Pour Neuer, cela allait plus haut, plus vite, plus loin. Titre de champion d’affilée à Munich, titre de Coupe du monde en 2014, deux fois sur le trône de la Ligue des champions. Mais le multiple gardien mondial risquait de manquer le bon moment pour faire ses adieux sur la scène internationale, ont déclaré de nombreux observateurs. Mais Neuer, aujourd’hui âgé de 38 ans, s’est remis de son grave accident de ski avec une jambe cassée pour apporter son soutien aux Championnats d’Europe 2024. Un bonus, même sans couronnement. Et maintenant, c’est vraiment fini, en tant que dernier champion d’Allemagne de 2014.

Adler comprend le retrait de Neuer du DFB après le Championnat d’Europe 2024 à domicile

« Avec Manu – et je dis cela de manière absolument positive – on ne sait jamais si les choses vont continuer. Nous n’avons pas besoin de parler de son ambition. Je pense qu’il se voit toujours dans la condition mentale et physique nécessaire pour performer au plus haut niveau. C’est pourquoi il a pensé à continuer. Une partie de la vérité réside peut-être dans le fait qu’une certaine dynamique de groupe est apparue lorsque Thomas Müller, Toni Kroos et İlkay Gündoğan ont mis fin à leur carrière en équipe nationale. Non seulement il en a fait dépendre cela, mais je pense qu’il aurait été un peu difficile pour lui de continuer en tant que seul membre de ce cercle. Tous ceux de sa génération étaient partis», déclare Adler.

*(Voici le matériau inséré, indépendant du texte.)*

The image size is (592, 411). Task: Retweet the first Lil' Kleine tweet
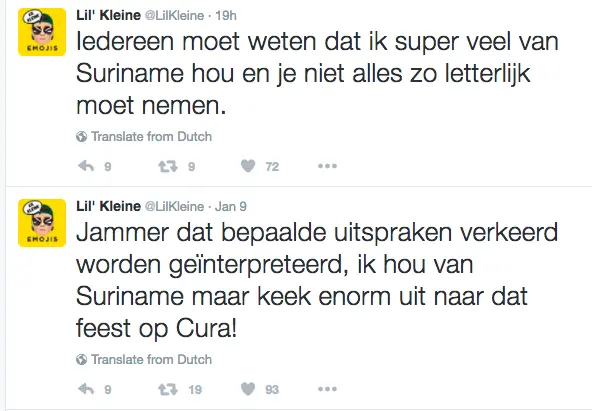pos(168,166)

Anciens concurrents en équipe nationale : Manuel Neuer (à gauche) et René Adler en octobre 2009

Anciens concurrents en équipe nationale : Manuel Neuer (à gauche) et René Adler en octobre 2009

L’ancien gardien de but était parfaitement conscient du scepticisme suscité par la performance de Neuer et a déclaré : « À l’approche du tournoi, il a essuyé une ou deux critiques. D’un point de vue journalistique, il était également légitime de se demander s’il était encore le meilleur. Manu a récompensé par la performance. Je peux comprendre sa décision après le tournoi, même si ce n’était pas le résultat dont tout le monde rêvait. Dans l’ensemble, quelque chose de positif a été réalisé et l’équipe nationale s’est rapprochée du succès et a suscité des émotions. C’est le bon moment pour se retirer après 15 belles années. » Mais pas tout à fait, car après tout, Neuer est sous contrat avec le FC Bayern jusqu’en 2025. Du moins, comme on devrait le dire par expérience.